Jarrad Burke probably wishes he had an English grandfather

Another round, another Campbelltown win, another record for Jarrad Burke, along with a few more O'Reilly Medal points.  Burke's 3-16 (and 13 not out from 11) set up Campbelltown's clinically efficient win over Penrith, and in the process he became the 31st bowler to take 600 Sydney First Grade wickets.  Only four of those bowlers - Test captain MA Noble, Blues all-rounder Grant Lambert, Anthony Clark and now Burke - have also scored 10,000 First Grade runs.  The last time a spinner did so well in the Sydney Premier cricket competition, he was hoisted into the Sheffield Shield side and within a year was playing for England.  Burke's representative career never got past three T20 games for NSW back in 2005-06.  How different it might have been if he'd only had an English grandfather.

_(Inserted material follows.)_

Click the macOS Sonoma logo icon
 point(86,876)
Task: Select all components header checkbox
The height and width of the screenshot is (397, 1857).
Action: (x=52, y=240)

Experience seems to count for something

University of NSW's Second Grade opener, Danny Bhandari, is old.   Don't believe us?  Well, he's a member of the Board of Cricket NSW, which makes you old by definition.  He's also old enough to have played against Five Things, which means he just about belongs in a nursing home.  And yet, taking on the new ball and a truckload of aggressive, sappy young quicks in Seconds, he has already scored 426 runs this season, at the very healthy average of 47, which puts him on track to match last season's 654 runs.  On Saturday, his dogged 78 almost helped the Bees to upset competition leaders, Northern District.  In the process, he passed 5500 runs in Seconds (no-one has made more for UNSW) and became the Bees sixth-highest run-scorer in Premier Cricket.  We are yet to confirm the rumour that he has launched a Board inquiry into the problem of why young Grade fast bowlers aren't sharp enough to unsettle elderly batsmen.